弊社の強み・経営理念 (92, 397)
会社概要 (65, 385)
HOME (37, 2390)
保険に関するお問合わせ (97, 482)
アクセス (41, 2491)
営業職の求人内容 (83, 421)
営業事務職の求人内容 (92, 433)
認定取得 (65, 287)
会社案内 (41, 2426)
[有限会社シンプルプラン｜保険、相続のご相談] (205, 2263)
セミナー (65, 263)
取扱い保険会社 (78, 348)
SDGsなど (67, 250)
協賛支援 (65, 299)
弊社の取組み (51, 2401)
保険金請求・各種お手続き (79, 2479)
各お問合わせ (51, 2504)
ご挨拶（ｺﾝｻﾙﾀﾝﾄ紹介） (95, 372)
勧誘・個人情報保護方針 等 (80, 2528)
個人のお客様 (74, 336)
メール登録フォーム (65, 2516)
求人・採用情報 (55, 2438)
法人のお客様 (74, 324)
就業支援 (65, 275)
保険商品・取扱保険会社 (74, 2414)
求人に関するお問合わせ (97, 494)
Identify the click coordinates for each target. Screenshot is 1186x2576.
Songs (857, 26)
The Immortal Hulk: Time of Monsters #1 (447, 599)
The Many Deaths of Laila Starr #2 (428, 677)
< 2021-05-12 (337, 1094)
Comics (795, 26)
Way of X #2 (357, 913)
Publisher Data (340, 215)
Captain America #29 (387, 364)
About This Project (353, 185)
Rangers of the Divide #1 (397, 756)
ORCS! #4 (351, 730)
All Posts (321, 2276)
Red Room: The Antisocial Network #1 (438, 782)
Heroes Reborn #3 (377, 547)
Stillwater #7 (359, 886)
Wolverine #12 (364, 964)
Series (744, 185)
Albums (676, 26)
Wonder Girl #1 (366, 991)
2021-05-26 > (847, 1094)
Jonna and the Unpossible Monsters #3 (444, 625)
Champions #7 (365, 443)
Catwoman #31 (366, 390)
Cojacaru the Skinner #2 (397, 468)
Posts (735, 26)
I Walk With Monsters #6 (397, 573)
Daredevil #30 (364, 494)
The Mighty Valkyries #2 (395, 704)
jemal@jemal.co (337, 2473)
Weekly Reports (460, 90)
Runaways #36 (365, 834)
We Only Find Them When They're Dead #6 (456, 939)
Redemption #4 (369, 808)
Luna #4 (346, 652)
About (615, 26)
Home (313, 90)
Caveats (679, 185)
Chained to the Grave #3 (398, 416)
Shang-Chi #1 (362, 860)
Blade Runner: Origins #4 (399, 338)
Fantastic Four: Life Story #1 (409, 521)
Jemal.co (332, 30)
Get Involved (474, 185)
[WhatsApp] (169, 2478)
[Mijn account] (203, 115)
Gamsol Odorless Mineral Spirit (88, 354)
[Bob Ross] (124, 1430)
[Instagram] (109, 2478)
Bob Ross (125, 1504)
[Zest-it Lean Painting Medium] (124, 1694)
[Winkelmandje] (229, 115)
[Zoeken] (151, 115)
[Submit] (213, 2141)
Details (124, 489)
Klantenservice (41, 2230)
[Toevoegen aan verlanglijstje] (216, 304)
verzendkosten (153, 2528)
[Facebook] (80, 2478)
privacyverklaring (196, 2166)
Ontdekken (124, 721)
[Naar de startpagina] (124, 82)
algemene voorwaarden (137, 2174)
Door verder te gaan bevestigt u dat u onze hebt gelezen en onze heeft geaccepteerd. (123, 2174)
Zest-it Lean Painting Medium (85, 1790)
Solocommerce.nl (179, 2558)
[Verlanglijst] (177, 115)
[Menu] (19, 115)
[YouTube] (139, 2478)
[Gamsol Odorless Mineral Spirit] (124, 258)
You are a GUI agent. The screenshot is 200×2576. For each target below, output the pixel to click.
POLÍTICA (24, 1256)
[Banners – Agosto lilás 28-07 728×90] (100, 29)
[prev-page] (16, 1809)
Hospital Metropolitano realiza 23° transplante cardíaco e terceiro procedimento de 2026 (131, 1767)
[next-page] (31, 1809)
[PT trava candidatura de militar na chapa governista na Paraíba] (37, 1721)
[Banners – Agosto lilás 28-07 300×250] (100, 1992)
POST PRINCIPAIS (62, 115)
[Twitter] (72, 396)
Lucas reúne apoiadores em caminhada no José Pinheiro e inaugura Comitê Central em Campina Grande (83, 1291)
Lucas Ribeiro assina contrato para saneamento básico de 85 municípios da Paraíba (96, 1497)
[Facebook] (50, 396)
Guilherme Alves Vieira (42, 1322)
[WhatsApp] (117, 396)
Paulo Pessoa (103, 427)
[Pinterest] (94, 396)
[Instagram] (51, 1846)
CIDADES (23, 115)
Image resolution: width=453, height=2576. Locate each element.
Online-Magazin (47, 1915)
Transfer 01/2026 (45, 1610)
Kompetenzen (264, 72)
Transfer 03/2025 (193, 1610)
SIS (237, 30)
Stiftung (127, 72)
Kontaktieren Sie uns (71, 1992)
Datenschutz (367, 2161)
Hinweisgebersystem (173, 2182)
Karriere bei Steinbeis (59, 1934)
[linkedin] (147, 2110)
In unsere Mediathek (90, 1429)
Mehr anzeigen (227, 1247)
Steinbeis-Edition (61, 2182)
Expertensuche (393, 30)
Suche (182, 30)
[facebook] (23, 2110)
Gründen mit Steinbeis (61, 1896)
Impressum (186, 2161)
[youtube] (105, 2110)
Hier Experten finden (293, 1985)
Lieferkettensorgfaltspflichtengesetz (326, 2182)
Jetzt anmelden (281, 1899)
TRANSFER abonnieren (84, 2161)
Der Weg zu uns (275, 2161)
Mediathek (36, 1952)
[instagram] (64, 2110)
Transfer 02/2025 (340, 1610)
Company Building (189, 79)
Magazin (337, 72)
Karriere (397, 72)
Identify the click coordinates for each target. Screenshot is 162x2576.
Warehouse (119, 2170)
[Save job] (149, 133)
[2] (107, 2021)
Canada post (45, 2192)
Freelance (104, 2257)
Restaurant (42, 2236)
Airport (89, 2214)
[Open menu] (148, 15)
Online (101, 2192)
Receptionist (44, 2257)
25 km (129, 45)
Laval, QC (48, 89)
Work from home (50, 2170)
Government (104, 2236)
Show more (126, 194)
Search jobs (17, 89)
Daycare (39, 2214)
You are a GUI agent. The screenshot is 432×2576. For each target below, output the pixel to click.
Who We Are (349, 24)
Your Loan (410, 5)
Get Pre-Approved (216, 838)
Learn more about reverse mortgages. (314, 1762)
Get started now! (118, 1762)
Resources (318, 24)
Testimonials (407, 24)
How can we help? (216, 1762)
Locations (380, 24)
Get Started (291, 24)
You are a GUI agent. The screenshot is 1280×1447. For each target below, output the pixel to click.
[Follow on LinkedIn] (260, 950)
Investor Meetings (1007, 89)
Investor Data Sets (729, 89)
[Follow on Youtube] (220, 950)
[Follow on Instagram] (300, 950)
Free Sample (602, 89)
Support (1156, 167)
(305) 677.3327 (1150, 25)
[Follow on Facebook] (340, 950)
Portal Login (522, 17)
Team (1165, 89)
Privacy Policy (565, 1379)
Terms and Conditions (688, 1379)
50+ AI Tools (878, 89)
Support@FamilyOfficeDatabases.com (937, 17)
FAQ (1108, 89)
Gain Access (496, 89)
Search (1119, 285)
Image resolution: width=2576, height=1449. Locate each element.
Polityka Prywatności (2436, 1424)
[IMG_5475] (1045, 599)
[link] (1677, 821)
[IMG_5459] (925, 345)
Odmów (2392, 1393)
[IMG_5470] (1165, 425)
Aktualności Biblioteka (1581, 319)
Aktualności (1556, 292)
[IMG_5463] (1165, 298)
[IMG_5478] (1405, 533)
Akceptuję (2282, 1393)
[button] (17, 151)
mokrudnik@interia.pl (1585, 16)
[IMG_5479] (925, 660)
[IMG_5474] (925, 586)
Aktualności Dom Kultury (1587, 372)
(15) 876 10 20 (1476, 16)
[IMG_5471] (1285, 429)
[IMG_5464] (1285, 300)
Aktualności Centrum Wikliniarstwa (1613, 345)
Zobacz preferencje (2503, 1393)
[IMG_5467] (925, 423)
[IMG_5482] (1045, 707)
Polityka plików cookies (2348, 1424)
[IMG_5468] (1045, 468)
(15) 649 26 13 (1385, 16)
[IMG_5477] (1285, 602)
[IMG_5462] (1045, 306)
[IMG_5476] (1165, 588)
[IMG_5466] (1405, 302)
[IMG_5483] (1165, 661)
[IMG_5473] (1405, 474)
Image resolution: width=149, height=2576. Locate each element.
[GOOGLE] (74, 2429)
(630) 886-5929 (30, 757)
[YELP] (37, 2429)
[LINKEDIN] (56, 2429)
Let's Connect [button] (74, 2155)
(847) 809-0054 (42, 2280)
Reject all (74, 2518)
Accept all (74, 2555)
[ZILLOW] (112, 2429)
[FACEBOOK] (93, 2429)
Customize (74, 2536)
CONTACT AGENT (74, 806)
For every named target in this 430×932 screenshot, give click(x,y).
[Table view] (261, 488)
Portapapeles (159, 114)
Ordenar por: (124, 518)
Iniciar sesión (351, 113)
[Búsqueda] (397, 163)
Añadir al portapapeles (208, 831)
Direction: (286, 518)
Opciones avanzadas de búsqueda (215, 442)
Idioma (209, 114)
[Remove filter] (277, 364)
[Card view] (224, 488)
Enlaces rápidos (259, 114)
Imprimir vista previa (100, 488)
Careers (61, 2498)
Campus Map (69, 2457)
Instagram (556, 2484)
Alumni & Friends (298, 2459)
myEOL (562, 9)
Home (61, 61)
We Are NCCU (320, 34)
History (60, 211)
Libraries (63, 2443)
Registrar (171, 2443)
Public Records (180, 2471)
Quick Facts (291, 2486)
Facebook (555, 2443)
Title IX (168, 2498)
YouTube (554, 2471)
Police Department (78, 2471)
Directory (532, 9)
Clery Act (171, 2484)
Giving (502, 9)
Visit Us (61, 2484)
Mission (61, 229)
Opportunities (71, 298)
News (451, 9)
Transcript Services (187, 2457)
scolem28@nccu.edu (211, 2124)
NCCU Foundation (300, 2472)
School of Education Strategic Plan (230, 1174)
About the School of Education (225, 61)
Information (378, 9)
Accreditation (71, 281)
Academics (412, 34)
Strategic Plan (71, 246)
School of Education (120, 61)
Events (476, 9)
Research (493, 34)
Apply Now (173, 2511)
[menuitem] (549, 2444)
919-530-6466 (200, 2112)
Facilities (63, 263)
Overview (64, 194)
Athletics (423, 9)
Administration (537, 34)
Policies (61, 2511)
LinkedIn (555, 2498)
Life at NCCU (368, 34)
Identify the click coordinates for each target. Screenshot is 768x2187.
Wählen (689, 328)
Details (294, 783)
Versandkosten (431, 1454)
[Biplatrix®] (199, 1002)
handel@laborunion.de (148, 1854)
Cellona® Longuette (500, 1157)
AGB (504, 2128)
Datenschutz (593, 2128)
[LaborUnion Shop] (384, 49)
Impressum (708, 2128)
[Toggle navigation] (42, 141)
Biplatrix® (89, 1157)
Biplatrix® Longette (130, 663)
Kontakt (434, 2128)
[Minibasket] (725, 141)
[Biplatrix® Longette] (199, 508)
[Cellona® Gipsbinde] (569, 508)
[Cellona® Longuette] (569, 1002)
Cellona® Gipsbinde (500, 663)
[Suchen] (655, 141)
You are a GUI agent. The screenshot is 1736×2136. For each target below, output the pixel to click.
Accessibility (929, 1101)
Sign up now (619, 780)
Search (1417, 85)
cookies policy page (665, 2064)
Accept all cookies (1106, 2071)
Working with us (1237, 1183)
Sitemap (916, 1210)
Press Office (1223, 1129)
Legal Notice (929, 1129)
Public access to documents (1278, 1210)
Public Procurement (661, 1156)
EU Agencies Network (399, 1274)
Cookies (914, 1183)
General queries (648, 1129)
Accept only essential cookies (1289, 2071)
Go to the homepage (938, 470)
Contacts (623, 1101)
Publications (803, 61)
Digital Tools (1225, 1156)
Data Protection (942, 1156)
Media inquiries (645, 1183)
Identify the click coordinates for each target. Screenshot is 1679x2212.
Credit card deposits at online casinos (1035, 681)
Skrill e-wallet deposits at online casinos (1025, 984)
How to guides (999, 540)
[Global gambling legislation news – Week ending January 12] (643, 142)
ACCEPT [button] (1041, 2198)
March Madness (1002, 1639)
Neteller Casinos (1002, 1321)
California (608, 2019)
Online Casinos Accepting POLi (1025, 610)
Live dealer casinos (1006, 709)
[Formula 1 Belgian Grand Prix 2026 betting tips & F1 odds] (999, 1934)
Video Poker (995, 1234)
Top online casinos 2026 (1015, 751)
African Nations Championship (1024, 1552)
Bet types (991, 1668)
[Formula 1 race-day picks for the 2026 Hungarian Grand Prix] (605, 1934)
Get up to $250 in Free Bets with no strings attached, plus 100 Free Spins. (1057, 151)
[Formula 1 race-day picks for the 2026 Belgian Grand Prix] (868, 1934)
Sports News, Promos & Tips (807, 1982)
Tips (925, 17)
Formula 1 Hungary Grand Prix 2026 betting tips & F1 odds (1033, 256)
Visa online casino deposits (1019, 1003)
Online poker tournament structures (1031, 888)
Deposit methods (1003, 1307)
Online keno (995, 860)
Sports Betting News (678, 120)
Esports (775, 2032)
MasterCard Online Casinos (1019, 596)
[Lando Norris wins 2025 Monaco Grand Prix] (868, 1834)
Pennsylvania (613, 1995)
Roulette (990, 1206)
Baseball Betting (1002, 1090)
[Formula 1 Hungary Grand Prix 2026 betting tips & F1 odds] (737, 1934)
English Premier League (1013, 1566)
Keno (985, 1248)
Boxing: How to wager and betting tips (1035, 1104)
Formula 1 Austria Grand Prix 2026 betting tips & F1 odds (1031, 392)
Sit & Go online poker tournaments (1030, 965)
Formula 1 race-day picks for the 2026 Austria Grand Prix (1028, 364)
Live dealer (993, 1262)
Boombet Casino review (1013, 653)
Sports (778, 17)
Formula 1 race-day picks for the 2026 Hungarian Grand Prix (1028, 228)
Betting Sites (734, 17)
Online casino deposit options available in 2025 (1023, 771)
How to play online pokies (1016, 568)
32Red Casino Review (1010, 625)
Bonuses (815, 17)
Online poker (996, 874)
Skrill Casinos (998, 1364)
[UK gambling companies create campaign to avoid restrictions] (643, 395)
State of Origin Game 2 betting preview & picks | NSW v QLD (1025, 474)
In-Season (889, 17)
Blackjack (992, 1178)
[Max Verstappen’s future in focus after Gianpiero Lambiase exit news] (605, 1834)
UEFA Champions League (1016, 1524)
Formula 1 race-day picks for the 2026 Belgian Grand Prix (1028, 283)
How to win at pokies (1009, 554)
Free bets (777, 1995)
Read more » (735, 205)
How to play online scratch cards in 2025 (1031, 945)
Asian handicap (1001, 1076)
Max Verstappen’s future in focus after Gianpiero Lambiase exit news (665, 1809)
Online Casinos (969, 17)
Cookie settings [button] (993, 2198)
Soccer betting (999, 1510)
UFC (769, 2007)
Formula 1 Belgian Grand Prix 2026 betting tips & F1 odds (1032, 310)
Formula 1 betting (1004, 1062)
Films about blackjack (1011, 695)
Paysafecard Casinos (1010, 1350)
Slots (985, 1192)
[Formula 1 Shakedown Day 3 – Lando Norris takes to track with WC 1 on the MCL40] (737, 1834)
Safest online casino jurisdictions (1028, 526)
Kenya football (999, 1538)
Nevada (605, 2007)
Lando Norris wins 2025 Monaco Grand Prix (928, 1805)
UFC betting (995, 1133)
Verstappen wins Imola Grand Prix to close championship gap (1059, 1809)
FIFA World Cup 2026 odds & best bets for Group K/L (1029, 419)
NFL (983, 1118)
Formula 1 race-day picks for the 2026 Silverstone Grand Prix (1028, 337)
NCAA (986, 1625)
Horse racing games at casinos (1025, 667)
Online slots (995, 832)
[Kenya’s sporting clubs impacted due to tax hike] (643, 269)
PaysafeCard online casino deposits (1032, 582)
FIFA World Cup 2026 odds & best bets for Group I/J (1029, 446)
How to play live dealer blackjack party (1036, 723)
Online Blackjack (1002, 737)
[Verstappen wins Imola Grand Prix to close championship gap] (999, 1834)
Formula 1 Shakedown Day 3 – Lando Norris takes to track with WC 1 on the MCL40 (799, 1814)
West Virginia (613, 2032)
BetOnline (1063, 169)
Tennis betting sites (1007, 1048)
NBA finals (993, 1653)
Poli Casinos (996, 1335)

=-=-=

# [INSTRUCTIONS TO FOLLOW]
In the listing above, find the line holding "Sports Betting News (678, 120)" and the line holding "Live dealer (993, 1262)", then output those two lines and every line between them exactly.

# [TASK ANSWER]
Sports Betting News (678, 120)
Esports (775, 2032)
MasterCard Online Casinos (1019, 596)
[Lando Norris wins 2025 Monaco Grand Prix] (868, 1834)
Pennsylvania (613, 1995)
Roulette (990, 1206)
Baseball Betting (1002, 1090)
[Formula 1 Hungary Grand Prix 2026 betting tips & F1 odds] (737, 1934)
English Premier League (1013, 1566)
Keno (985, 1248)
Boxing: How to wager and betting tips (1035, 1104)
Formula 1 Austria Grand Prix 2026 betting tips & F1 odds (1031, 392)
Sit & Go online poker tournaments (1030, 965)
Formula 1 race-day picks for the 2026 Austria Grand Prix (1028, 364)
Live dealer (993, 1262)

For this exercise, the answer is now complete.